As I’m closing in on the launch of my first game, I’ve come across a million things that I wish I had more time to work on. My grand vision when I started this thing has turned into a race to the finish where I drop everything non-essential so I can get it out the door. Recently I’d been feeling discouraged, so I took a few moments to stop and get some perspective.
In everything I’ve learned about building web applications, “Release Early, Release Often” is the mantra. It’s definitely better to get things out in front of your customers early so you can see how they want to use it and pivot. It’s also easier to manage a release cycle that’s a few days (or hours) long, rather than a six month project. For apps, especially those in hit-driven fields like games, this seems to make a little less sense.
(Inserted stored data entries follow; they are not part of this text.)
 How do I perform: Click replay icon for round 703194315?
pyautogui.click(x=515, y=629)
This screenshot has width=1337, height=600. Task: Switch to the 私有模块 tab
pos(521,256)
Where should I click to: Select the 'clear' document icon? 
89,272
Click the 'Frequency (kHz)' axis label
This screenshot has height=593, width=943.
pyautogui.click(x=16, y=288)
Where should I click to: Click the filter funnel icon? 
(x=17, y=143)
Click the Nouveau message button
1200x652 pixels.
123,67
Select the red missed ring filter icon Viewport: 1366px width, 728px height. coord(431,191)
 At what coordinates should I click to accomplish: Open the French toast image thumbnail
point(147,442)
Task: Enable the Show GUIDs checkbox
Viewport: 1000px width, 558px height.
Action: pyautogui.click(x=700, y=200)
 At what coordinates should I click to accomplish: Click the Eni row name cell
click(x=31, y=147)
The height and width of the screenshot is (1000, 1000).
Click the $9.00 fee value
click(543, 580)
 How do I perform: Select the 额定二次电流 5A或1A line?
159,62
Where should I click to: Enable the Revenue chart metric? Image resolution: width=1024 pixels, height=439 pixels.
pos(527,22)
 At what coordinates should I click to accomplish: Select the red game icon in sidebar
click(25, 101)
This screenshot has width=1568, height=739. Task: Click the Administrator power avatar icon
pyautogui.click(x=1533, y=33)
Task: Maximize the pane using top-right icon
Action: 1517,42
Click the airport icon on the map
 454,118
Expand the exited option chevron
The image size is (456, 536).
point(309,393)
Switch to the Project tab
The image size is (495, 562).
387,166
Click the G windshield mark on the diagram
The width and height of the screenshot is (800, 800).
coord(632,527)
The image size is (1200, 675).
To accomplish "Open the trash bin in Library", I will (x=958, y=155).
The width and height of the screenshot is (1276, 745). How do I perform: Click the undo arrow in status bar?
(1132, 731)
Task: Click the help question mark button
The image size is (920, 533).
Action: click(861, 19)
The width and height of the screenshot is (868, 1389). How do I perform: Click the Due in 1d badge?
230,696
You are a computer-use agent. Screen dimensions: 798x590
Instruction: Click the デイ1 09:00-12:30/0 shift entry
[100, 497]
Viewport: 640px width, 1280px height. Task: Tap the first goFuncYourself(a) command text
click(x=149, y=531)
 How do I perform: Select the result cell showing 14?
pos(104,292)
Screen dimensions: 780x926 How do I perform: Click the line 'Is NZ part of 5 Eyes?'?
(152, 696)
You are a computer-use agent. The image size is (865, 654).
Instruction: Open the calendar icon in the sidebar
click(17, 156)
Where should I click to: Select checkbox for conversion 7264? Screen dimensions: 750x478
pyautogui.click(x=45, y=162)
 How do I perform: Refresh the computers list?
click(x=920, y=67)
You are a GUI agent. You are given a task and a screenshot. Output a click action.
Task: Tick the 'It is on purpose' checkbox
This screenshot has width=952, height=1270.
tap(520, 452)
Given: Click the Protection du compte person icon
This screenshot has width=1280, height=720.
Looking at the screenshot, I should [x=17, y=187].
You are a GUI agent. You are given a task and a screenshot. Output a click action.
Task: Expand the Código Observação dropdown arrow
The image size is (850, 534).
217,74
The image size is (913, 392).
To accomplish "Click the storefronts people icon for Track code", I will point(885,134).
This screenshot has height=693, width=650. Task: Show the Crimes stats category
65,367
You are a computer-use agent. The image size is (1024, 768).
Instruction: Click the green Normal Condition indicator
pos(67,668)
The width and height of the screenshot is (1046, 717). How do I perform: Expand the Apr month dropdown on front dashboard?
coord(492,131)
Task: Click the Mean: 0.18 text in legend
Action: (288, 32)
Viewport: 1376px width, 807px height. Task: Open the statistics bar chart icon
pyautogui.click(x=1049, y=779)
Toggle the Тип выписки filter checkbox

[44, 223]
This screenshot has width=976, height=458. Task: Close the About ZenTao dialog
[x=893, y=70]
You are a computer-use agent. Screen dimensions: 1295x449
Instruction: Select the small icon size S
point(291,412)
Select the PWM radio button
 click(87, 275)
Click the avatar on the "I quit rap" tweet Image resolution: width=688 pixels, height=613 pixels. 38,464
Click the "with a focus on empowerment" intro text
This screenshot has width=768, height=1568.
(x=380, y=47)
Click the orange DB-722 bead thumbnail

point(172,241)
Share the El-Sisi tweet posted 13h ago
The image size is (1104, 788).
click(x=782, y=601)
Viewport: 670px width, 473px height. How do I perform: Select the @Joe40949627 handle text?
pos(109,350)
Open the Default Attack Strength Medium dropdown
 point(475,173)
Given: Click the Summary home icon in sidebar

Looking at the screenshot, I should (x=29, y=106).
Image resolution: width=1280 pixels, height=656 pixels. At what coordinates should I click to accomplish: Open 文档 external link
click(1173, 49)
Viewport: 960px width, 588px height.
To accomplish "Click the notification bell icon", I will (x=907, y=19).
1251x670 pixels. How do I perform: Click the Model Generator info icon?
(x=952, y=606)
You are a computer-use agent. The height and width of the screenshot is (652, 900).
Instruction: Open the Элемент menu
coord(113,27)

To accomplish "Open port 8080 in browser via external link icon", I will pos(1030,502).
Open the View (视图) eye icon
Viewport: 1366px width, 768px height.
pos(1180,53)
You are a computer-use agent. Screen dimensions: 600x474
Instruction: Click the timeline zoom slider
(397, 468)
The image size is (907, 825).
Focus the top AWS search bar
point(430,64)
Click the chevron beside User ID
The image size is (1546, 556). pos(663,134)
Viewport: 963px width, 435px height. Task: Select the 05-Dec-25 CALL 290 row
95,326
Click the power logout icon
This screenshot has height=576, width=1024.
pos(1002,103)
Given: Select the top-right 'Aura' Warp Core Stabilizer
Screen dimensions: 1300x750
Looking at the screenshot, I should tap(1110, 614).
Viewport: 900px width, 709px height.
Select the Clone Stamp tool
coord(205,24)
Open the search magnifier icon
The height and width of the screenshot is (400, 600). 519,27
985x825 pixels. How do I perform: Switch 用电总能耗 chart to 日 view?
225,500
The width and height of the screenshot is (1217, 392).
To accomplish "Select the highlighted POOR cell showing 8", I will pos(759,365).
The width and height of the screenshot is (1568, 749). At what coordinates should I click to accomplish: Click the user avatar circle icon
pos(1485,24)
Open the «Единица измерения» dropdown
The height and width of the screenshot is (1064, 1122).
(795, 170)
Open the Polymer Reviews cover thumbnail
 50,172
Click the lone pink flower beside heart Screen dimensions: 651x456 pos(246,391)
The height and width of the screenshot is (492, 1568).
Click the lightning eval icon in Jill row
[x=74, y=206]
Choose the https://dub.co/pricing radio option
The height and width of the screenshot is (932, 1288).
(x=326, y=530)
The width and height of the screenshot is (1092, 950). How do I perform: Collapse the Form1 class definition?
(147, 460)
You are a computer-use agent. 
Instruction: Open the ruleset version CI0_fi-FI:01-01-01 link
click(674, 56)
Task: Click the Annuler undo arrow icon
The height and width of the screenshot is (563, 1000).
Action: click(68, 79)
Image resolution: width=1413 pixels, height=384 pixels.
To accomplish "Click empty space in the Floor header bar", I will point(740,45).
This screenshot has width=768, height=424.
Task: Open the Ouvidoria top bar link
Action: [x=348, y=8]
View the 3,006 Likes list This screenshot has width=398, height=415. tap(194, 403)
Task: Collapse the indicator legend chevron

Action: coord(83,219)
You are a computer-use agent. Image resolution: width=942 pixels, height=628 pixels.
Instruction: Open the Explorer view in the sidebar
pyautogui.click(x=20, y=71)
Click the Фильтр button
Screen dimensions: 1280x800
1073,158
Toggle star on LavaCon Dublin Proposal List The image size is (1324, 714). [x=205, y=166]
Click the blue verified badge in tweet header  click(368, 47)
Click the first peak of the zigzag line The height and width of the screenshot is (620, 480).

It’s not like you can put out a half-baked first level and hope your customers will keep it around long enough to update when you get around to putting out level two or fixing your terrible control scheme. These types of apps typically only have one shot of attracting a user. The part I forgot about is that in a hit-driven field, you’re banking on the fact that you’re going to be releasing frequently. You’re also relying on reusing technology, process, or marketing improvements that were factored into your current project.
If you go look through a timeline of releases from some of the top iOS game companies out there, their first games weren’t 3D immersive techfests. Some of them weren’t even all that fun! The key is that their next titles were usually more complex and better made. It’s OK to put out a product that doesn’t live up to your expectations, so long as you incorporate as much as possible into your next project.